- Your instructions -
Show each line from the listing that includes the word "width".

- Records shown -

▼

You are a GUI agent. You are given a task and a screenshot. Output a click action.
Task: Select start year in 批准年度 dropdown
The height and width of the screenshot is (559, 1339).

▲
▼

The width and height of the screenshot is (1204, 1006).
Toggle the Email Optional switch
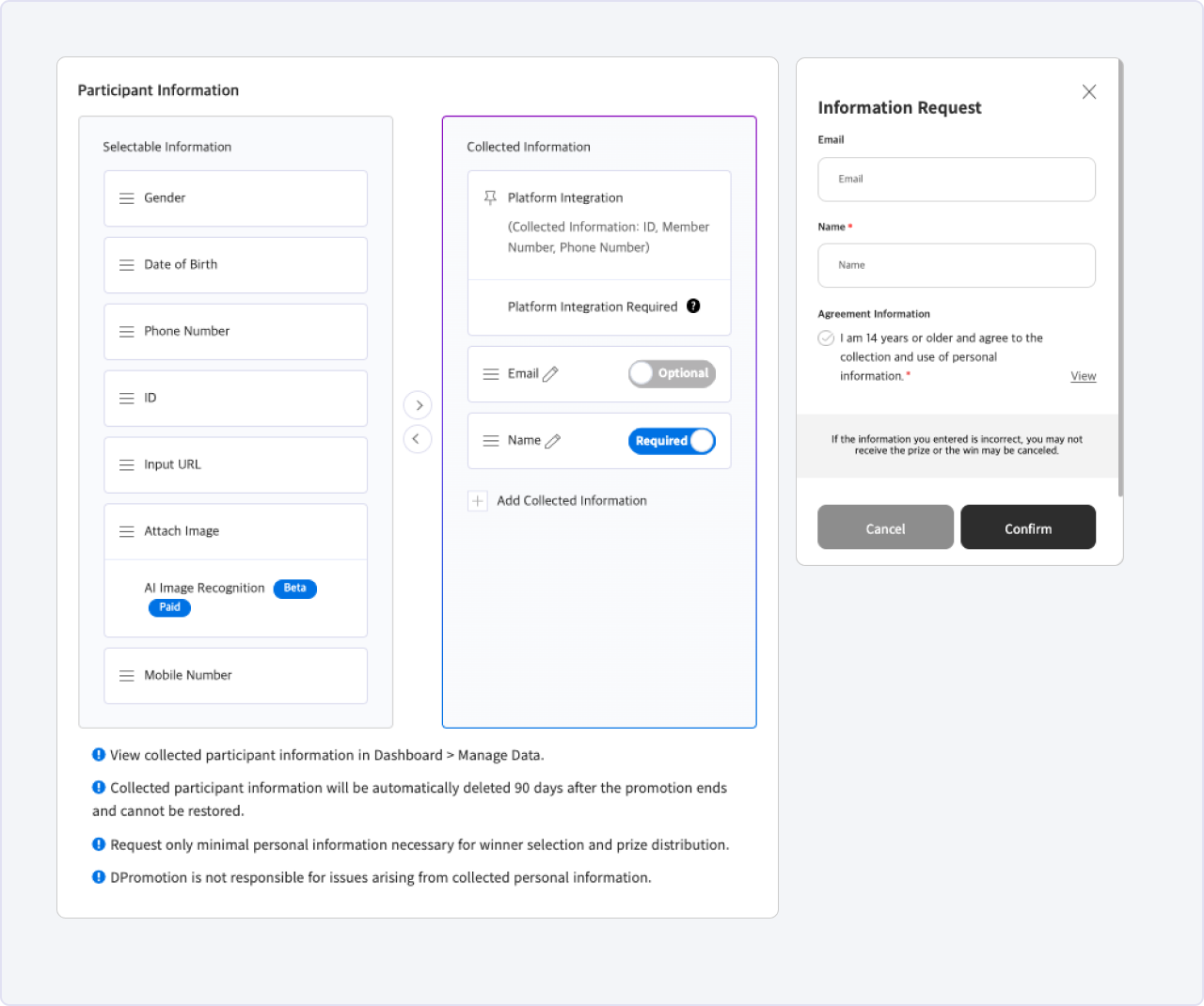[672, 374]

▲

- Solution for this task -
The height and width of the screenshot is (559, 1339).
The width and height of the screenshot is (1204, 1006).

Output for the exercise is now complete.